Only the lines from the one containing "Image resolution: width=1024" through the end of the entries should be repeated, exactly as they appear, first and last included.
==== DATA IN THIS EXERCISE
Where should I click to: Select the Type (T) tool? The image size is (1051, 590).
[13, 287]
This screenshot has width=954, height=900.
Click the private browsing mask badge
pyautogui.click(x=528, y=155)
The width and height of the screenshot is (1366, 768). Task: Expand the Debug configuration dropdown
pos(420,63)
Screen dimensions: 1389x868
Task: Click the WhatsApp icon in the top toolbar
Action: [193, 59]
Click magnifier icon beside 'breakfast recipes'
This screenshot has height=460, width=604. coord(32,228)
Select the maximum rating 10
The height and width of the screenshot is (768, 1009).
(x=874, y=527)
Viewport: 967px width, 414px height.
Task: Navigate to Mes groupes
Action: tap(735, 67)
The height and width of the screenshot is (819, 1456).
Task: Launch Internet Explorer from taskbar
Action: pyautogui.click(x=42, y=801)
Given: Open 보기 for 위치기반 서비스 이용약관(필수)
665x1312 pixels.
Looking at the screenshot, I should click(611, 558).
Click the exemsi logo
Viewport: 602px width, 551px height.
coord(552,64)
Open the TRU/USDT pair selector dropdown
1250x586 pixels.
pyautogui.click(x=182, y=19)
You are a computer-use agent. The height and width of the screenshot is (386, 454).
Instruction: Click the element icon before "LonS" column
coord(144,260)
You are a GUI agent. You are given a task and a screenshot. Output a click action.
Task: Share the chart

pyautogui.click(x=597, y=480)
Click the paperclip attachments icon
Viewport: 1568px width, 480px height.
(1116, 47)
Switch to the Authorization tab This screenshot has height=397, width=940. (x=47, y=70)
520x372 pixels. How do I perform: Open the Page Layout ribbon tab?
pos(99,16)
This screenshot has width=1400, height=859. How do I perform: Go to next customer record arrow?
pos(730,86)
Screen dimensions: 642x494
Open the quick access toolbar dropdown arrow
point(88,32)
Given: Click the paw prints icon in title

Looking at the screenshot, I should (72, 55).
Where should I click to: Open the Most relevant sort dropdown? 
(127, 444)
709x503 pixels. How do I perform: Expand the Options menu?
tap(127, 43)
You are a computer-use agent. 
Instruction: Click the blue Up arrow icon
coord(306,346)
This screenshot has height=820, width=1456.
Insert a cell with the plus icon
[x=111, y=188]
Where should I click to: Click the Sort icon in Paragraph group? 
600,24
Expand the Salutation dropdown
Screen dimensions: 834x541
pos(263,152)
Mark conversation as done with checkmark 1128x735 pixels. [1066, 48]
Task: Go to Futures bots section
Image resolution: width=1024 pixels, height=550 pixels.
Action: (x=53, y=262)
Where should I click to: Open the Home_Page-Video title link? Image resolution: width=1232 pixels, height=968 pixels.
========
**FINISHED TASK:**
Image resolution: width=1024 pixels, height=550 pixels.
Action: (x=53, y=262)
Where should I click to: Open the Home_Page-Video title link? Image resolution: width=1232 pixels, height=968 pixels.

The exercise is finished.